Один раз мама позвала ее и, сунув обручальное кольцо, сказала, чтобы Вера сделала из него сережки-гвоздики, а когда та поблагодарила и повернулась, чтобы уйти, попросила еще немного остаться. Вера не умела быть в ее комнате просто так, ничего не делая. Вцепившись в дверную ручку, она стояла и томилась, но мама все молчала, а потом подозвала, чтобы сказать что-то важное. Вера неохотно отпустила ручку и осторожно сделала два шага, а мама сказала, чтобы она не сердилась, что все так сложилось, и что, когда она умрет, с похоронами поможет ее коллега Татьяна Иванова, и чтобы не сердилась на отца – ведь ему сейчас очень трудно, и ей, Вере, тоже, конечно, очень трудно, но надо еще немного потерпеть, и что отец хороший человек, а то, что пьет, так это все мужики, и что пускай не волнуется, Татьяна Иванова обязательно поможет, если отец будет не в состоянии, – она это клятвенно обещала, а на Татьяну можно положиться, она у них была бригадиром, а сейчас работает по партийной линии, так что слов на ветер не бросает.
Вера видела, что ей тяжело говорить, но мама все шевелила распухшими от экземы губами, извлекая из своего больного тела новые и новые ничего не значащие фразы, и речь ее становилась все менее членораздельной, пока Вера совсем не перестала понимать ее. Уже потом, много лет спустя, она поняла, зачем мама так долго держала ее у себя в комнате и улыбалась такой же извиняющейся улыбкой, как раньше по утрам на кухне, обслуживая угрюмого мужа, зачем просила подойти еще поближе или хотя бы, если противен ее запах, встать к свету у окна.
Вера хмурилась и отводила глаза от настойчивого маминого взгляда – ей было все равно, какой та запомнит ее перед тем, как насовсем исчезнуть.

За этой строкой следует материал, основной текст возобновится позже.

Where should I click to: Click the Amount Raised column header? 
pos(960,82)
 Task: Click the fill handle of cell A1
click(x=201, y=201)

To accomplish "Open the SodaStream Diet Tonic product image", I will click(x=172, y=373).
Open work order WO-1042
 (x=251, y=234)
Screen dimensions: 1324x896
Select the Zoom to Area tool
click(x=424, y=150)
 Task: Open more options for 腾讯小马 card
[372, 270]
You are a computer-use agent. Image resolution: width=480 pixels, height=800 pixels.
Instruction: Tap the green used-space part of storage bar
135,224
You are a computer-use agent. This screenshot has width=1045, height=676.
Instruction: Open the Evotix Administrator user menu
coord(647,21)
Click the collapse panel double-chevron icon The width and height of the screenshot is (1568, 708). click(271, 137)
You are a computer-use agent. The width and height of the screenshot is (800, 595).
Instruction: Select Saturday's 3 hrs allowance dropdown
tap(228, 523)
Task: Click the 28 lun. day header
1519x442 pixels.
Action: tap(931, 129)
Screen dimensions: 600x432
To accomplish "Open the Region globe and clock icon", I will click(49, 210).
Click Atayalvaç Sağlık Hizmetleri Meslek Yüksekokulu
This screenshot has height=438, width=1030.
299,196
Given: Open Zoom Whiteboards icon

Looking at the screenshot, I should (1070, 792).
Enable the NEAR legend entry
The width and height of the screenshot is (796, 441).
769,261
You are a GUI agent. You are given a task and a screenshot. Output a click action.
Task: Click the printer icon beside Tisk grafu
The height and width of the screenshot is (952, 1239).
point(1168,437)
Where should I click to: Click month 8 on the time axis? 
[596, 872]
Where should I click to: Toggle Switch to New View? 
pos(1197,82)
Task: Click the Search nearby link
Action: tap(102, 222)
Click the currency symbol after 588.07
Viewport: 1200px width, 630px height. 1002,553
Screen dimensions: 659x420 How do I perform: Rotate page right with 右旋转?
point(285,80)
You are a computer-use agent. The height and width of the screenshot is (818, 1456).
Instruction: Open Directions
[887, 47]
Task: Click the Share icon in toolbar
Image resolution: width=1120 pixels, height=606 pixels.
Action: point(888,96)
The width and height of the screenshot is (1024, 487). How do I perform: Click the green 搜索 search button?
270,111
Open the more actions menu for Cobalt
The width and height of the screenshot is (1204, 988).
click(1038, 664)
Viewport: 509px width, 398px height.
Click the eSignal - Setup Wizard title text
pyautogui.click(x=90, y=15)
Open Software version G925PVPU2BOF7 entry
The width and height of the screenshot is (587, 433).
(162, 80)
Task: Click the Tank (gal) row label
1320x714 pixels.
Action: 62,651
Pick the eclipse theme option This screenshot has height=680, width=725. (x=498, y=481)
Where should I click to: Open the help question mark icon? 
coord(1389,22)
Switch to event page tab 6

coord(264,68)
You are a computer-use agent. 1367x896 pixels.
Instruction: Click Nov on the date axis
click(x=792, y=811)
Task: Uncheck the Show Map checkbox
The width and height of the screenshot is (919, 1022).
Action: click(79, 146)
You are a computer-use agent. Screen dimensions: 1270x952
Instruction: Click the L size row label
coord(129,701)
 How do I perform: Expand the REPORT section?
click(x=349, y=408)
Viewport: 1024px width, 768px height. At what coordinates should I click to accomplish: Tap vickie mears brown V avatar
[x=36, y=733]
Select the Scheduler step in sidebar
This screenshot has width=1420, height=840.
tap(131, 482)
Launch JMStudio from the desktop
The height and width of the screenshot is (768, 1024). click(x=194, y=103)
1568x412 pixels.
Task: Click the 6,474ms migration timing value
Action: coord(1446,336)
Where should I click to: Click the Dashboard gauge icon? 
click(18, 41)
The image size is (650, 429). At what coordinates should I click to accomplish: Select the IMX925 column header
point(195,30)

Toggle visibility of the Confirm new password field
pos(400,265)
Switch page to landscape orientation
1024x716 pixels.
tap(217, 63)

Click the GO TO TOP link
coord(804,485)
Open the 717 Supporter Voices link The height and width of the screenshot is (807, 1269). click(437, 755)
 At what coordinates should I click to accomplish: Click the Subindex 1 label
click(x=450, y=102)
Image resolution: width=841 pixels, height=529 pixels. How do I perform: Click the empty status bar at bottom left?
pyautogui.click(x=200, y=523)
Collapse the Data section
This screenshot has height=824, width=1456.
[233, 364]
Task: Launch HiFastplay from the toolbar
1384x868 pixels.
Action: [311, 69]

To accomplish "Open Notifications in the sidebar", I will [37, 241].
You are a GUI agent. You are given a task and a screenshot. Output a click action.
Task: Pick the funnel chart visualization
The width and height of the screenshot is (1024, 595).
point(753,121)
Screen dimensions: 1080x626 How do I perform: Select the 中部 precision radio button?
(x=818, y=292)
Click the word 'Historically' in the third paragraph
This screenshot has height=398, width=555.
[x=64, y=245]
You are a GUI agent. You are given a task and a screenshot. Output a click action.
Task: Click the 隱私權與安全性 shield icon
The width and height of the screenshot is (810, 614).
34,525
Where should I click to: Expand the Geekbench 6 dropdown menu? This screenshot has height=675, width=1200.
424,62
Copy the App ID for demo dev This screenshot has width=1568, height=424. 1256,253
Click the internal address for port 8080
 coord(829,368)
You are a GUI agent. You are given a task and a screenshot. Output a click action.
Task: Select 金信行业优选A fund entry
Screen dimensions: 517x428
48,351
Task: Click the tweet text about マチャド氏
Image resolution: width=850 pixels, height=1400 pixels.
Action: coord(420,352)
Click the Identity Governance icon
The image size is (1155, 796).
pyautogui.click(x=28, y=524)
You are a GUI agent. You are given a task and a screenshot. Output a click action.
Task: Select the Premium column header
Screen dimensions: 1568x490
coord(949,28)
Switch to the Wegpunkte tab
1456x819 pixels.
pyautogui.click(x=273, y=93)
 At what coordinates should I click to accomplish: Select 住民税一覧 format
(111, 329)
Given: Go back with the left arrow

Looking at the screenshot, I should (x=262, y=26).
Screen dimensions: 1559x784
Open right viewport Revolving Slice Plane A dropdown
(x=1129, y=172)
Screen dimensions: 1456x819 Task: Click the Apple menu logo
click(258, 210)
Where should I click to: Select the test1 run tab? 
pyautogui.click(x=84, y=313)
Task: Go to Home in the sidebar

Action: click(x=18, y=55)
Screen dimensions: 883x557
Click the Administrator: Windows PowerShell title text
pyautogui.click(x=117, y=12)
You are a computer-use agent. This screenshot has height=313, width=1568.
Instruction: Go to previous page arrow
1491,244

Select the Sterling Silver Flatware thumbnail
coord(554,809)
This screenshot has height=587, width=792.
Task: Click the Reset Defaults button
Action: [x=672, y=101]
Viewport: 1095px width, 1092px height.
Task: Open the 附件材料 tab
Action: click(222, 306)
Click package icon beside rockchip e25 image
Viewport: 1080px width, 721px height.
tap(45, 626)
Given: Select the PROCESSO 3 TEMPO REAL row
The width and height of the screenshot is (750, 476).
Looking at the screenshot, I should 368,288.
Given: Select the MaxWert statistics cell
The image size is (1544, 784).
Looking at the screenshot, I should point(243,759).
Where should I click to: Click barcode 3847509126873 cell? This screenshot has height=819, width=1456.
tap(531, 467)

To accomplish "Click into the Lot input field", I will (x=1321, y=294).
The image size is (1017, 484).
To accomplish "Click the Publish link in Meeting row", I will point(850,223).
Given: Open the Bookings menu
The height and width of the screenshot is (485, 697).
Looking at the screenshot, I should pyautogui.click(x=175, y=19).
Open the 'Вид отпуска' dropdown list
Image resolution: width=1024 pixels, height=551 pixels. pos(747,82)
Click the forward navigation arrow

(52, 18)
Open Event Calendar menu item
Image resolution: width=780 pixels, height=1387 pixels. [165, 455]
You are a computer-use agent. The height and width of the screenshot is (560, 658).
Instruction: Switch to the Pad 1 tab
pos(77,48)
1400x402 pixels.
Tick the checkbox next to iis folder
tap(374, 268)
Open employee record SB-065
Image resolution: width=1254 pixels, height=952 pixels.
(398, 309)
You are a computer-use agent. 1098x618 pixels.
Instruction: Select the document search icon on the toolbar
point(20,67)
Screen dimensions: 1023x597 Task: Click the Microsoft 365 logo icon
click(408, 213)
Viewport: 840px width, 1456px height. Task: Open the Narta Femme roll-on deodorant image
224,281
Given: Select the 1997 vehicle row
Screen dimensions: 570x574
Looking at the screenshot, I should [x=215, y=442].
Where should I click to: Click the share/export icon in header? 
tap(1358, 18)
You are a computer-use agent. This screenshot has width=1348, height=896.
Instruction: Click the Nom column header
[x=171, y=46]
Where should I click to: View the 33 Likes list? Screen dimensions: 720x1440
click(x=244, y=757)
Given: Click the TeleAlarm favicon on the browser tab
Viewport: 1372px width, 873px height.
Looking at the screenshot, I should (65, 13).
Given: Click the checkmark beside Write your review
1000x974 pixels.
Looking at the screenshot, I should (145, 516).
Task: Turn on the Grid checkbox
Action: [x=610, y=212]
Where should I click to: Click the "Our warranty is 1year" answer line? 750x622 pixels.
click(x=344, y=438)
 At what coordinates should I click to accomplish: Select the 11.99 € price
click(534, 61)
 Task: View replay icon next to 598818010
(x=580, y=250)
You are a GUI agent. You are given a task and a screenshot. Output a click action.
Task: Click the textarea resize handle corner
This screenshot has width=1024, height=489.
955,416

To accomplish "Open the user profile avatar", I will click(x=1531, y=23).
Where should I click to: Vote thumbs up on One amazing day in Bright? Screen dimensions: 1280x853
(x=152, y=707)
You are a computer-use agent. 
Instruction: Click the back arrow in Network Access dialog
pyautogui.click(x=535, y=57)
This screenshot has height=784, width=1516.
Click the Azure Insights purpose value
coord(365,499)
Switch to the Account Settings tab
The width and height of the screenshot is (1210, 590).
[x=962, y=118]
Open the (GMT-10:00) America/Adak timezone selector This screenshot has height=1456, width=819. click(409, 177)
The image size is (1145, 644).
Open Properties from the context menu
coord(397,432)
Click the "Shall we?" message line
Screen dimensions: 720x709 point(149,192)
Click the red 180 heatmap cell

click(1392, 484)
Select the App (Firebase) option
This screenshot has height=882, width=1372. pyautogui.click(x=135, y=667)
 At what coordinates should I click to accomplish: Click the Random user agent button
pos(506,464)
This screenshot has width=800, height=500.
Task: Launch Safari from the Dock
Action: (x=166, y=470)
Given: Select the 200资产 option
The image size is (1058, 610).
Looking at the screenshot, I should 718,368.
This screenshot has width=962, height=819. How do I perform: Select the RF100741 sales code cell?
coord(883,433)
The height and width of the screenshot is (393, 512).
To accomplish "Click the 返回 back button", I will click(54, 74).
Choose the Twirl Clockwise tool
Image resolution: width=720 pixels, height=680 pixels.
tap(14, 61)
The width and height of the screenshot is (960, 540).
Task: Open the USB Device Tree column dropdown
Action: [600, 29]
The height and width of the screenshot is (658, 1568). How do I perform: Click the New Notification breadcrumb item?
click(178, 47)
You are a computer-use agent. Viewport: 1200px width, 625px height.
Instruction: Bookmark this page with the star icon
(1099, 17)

Кивая, она опять тихо дошла до двери и быстро выскользнула из комнаты, моля только об одном – чтобы мама так ослабла, что уже не могла позвать ее обратно.
А потом были похороны, и приходила Татьяна Иванова с комбината, обнимала Веру и называла ее сиротинушкой, не обращая никакого внимания на отца. Она распорядилась насчет гроба и грузчиков, а также еловых веток, которые разбросали перед дверью на лестничной площадке и перед подъездом. Где-то через месяц Татьяна Иванова пришла еще раз и сказала, чтобы Вера хорошо училась и что в нашем государстве никто не пропадет, если не боится работы. Потом спросила, не хочет ли Вера пойти работать к ним на комбинат, и уехала. Больше Вера ее не видела.